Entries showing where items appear

################

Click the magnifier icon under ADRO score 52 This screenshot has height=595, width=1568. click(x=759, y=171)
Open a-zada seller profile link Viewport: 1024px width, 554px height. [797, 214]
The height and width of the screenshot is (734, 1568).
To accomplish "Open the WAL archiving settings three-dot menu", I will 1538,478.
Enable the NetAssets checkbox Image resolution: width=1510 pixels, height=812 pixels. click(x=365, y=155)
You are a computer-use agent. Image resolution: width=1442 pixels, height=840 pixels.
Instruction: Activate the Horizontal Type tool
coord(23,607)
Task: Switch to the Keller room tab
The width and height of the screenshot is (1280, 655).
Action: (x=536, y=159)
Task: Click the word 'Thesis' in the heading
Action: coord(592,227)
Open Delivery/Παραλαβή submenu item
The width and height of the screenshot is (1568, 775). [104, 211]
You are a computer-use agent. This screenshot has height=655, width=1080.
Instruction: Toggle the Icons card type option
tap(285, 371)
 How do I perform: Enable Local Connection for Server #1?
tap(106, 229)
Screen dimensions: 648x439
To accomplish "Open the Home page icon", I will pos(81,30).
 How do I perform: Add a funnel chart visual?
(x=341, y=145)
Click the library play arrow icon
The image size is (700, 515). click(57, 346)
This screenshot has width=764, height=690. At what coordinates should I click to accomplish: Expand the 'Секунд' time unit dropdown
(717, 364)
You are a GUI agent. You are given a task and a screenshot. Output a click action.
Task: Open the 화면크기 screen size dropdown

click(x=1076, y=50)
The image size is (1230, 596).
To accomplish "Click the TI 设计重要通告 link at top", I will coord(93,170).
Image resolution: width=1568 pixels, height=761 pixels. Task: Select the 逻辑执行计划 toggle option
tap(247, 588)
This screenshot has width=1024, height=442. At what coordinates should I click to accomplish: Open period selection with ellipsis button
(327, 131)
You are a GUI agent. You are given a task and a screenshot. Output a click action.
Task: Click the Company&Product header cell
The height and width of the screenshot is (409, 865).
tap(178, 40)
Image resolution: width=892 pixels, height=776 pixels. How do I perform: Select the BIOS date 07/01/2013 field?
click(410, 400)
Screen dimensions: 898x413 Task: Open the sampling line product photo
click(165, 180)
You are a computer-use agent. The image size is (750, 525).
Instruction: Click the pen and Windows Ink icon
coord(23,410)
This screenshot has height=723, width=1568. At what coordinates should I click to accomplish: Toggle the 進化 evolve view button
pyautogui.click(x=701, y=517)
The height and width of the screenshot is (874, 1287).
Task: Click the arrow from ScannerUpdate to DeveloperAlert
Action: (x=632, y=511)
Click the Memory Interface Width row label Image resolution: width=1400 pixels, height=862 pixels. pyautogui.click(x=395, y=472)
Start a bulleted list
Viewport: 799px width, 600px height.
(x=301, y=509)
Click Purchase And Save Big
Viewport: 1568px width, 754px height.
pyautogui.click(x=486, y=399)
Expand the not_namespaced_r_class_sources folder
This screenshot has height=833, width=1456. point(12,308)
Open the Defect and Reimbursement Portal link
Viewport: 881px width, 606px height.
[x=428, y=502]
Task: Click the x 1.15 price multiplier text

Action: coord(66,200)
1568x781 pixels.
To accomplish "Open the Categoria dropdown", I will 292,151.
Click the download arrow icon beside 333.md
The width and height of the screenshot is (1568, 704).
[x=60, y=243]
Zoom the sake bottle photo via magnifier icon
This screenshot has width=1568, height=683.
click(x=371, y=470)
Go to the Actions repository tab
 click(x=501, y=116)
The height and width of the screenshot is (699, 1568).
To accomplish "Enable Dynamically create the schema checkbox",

################

Your instructions: Please repeat the records from the line containing "Enable the NetAssets" through the line containing "tap(285, 371)", changing "submenu item" to "menu entry" and leaving everything else unchanged.

Worked solution:
Enable the NetAssets checkbox Image resolution: width=1510 pixels, height=812 pixels. click(x=365, y=155)
You are a computer-use agent. Image resolution: width=1442 pixels, height=840 pixels.
Instruction: Activate the Horizontal Type tool
coord(23,607)
Task: Switch to the Keller room tab
The width and height of the screenshot is (1280, 655).
Action: (x=536, y=159)
Task: Click the word 'Thesis' in the heading
Action: coord(592,227)
Open Delivery/Παραλαβή menu entry
The width and height of the screenshot is (1568, 775). [104, 211]
You are a computer-use agent. This screenshot has height=655, width=1080.
Instruction: Toggle the Icons card type option
tap(285, 371)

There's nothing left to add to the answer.